CLIP-BEVFormer: Enhancing Multi-View Image-Based BEV Detector with Ground Truth Flow
This work addresses a key problem in autonomous driving by improving 3D object detection accuracy, representing an incremental advancement in BEV-based perception systems.
The paper tackles the challenge of supervision loss in Bird's Eye View (BEV) elements for autonomous driving by introducing CLIP-BEVFormer, which uses contrastive learning to enhance multi-view image-based BEV detectors with ground truth flow, achieving improvements of 8.5% in NDS and 9.2% in mAP over the previous state-of-the-art on the nuScenes dataset.
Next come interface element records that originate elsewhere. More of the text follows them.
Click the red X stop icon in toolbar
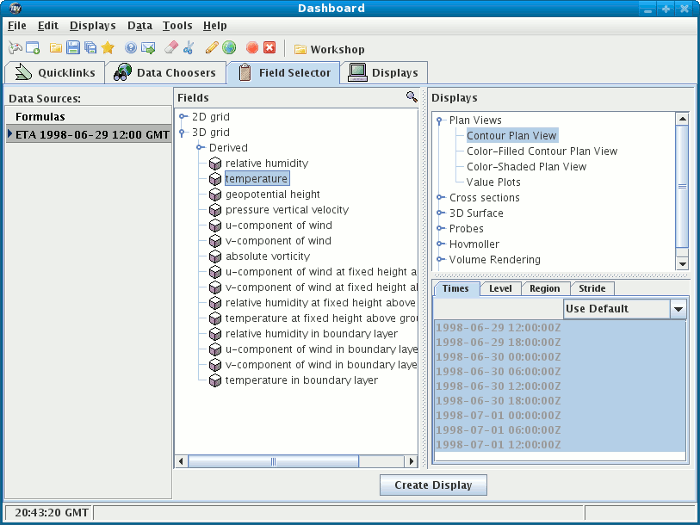This screenshot has width=700, height=525. pos(269,48)
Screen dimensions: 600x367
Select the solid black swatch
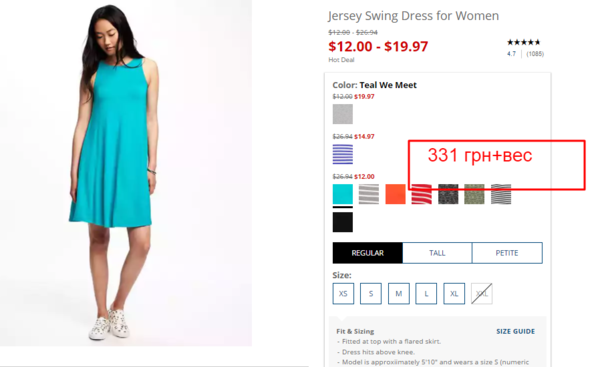[x=342, y=222]
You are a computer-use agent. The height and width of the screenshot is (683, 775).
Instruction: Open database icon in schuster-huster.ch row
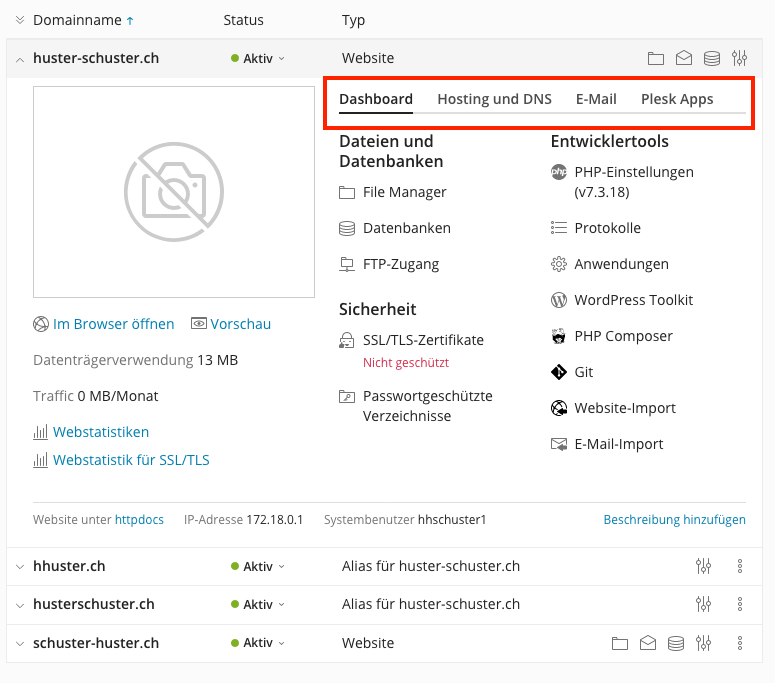pyautogui.click(x=676, y=643)
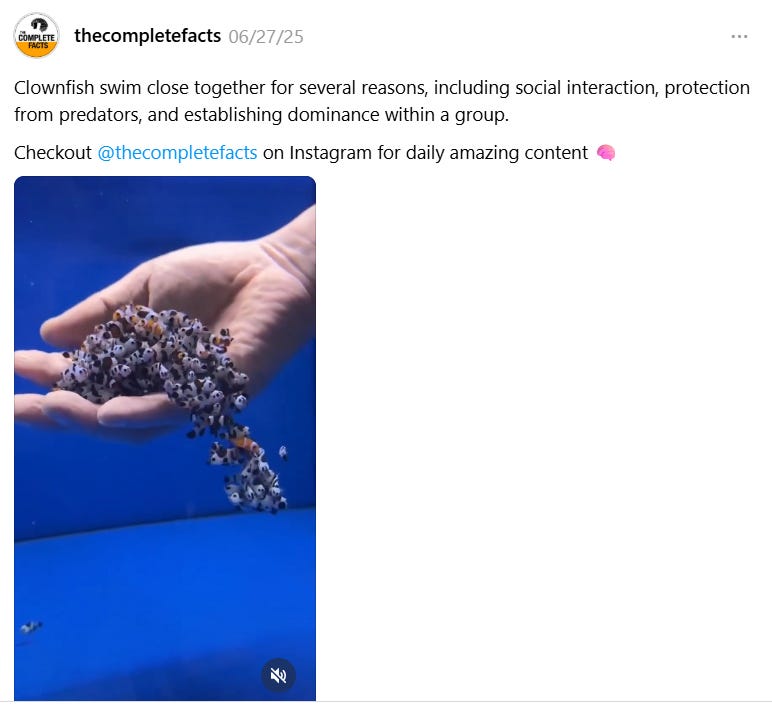Viewport: 772px width, 711px height.
Task: Click the "Checkout" text before the mention
Action: [x=53, y=153]
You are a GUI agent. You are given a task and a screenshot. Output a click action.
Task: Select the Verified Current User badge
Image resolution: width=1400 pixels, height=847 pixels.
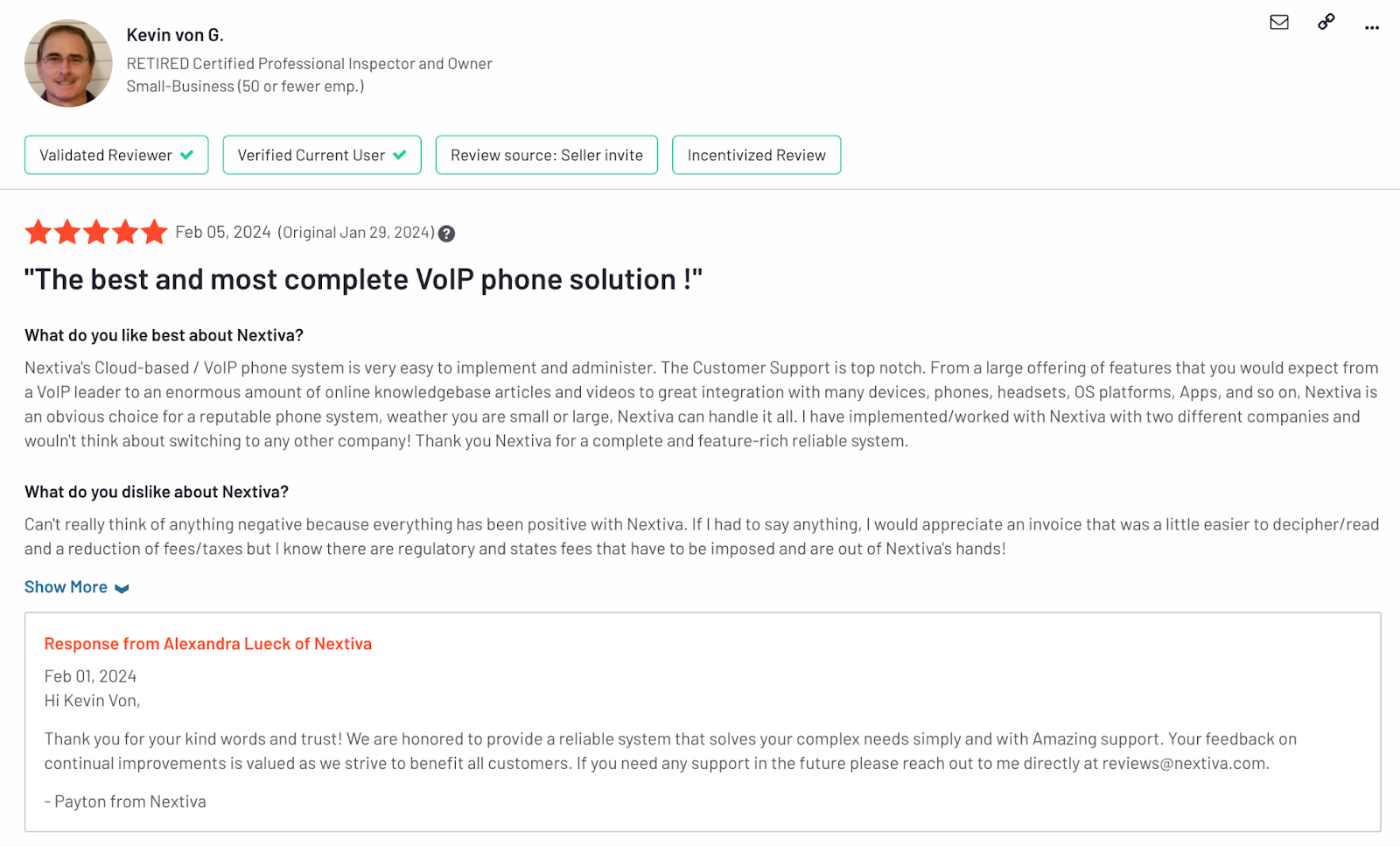click(322, 155)

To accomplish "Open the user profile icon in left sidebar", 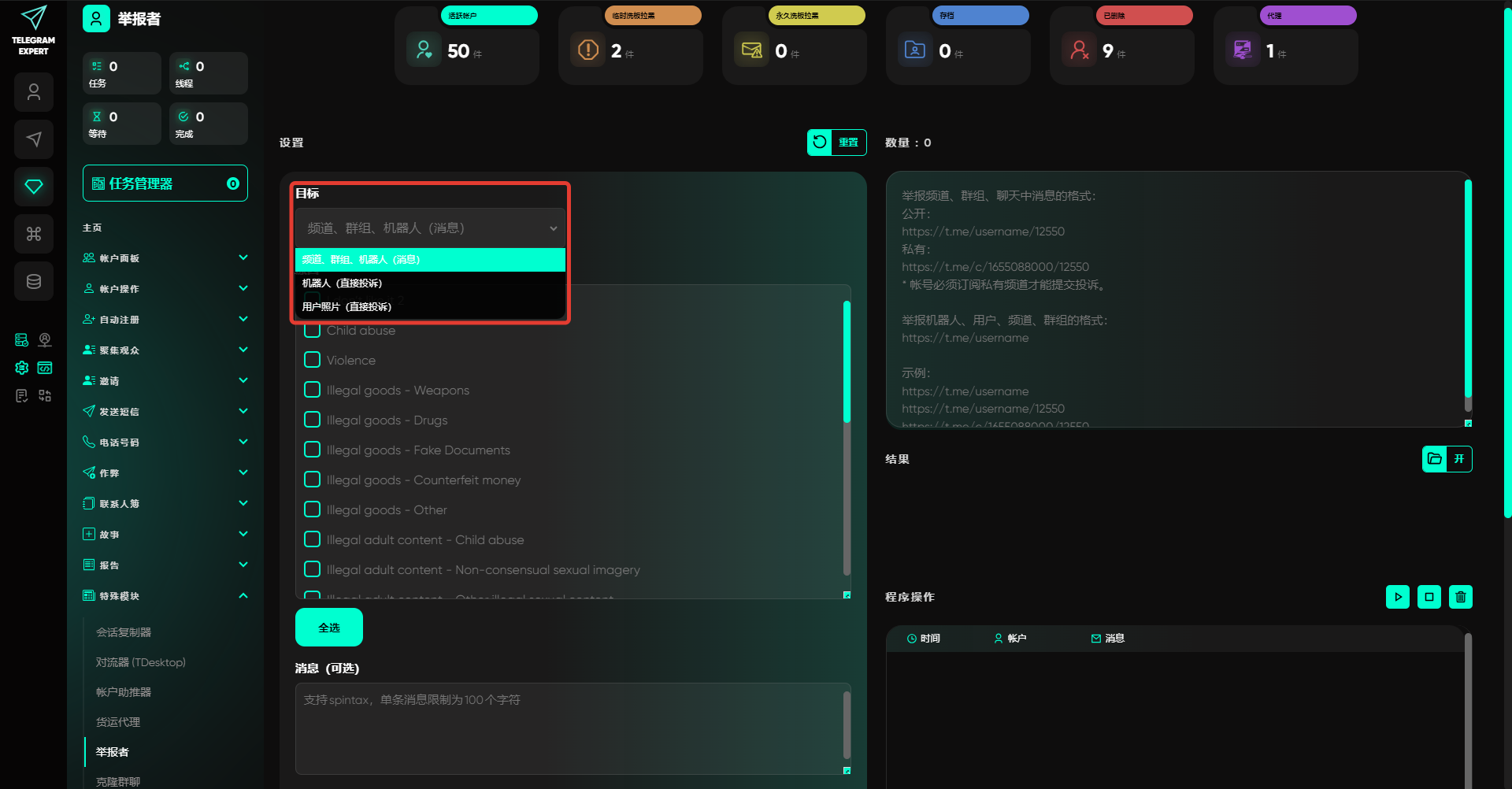I will pyautogui.click(x=34, y=92).
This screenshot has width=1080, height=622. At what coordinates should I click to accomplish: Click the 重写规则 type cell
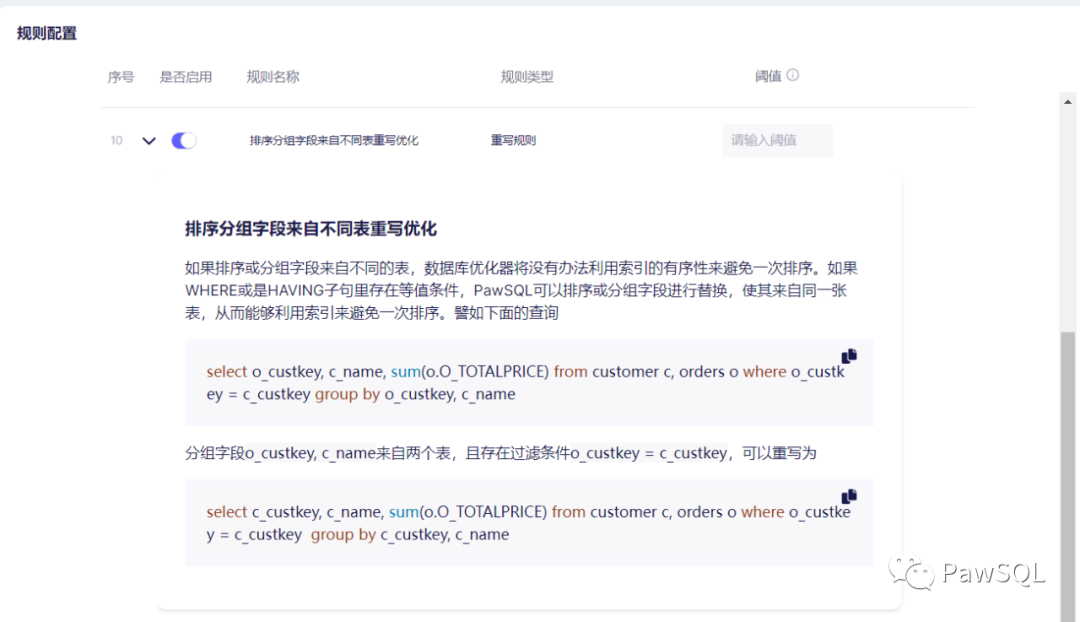click(513, 141)
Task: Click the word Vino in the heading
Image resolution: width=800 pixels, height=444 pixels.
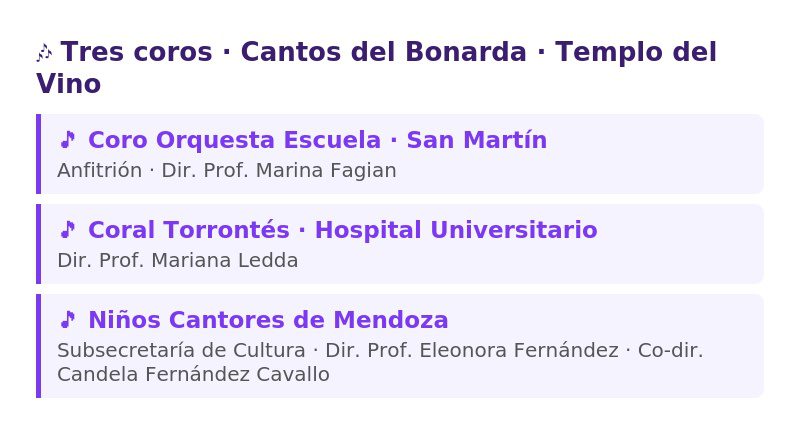Action: 68,84

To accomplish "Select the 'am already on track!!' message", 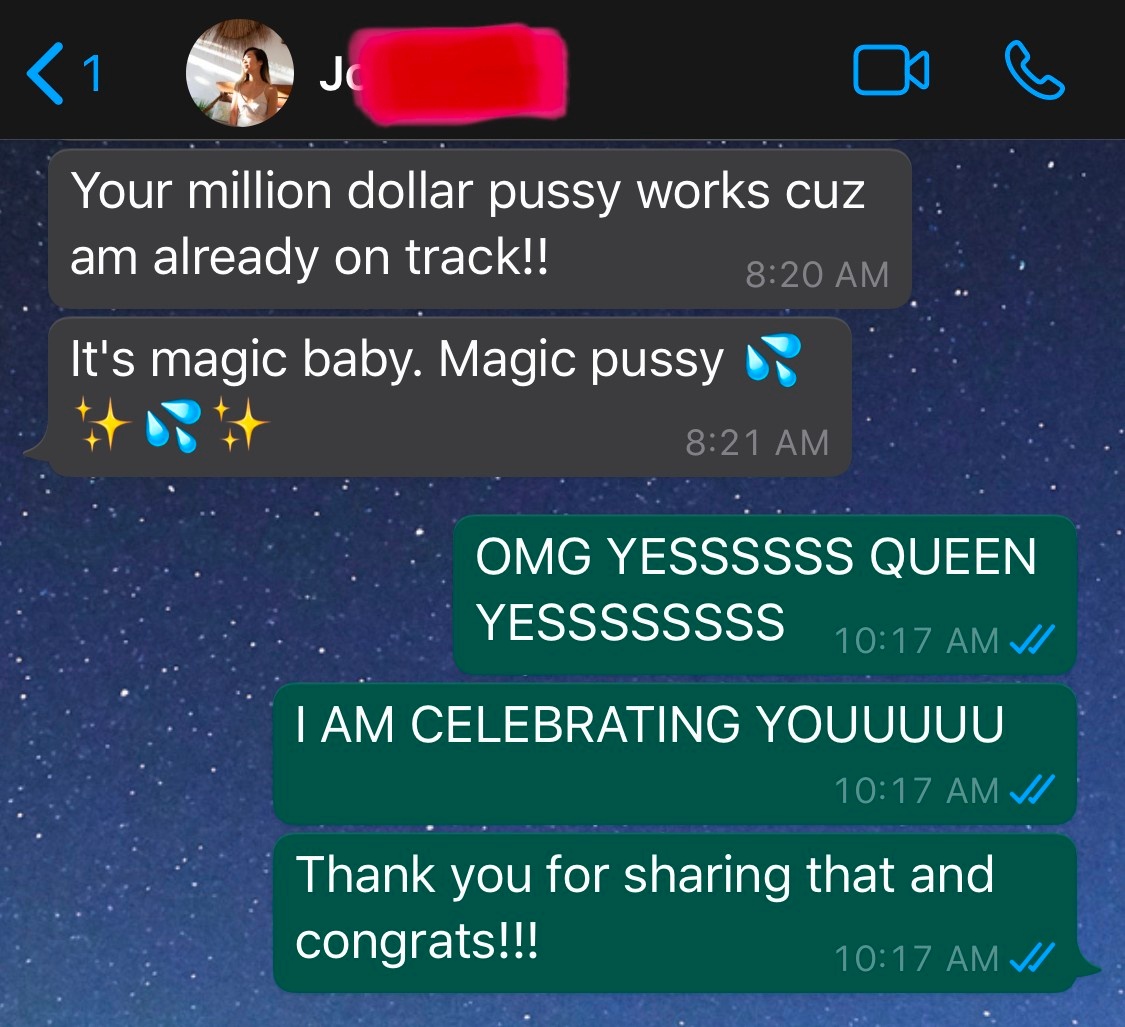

Autonomous driving stands as a pivotal domain in computer vision, shaping the future of transportation. Within this paradigm, the backbone of the system plays a crucial role in interpreting the complex environment. However, a notable challenge has been the loss of clear supervision when it comes to Bird's Eye View elements. To address this limitation, we introduce CLIP-BEVFormer, a novel approach that leverages the power of contrastive learning techniques to enhance the multi-view image-derived BEV backbones with ground truth information flow. We conduct extensive experiments on the challenging nuScenes dataset and showcase significant and consistent improvements over the SOTA. Specifically, CLIP-BEVFormer achieves an impressive 8.5\% and 9.2\% enhancement in terms of NDS and mAP, respectively, over the previous best BEV model on the 3D object detection task.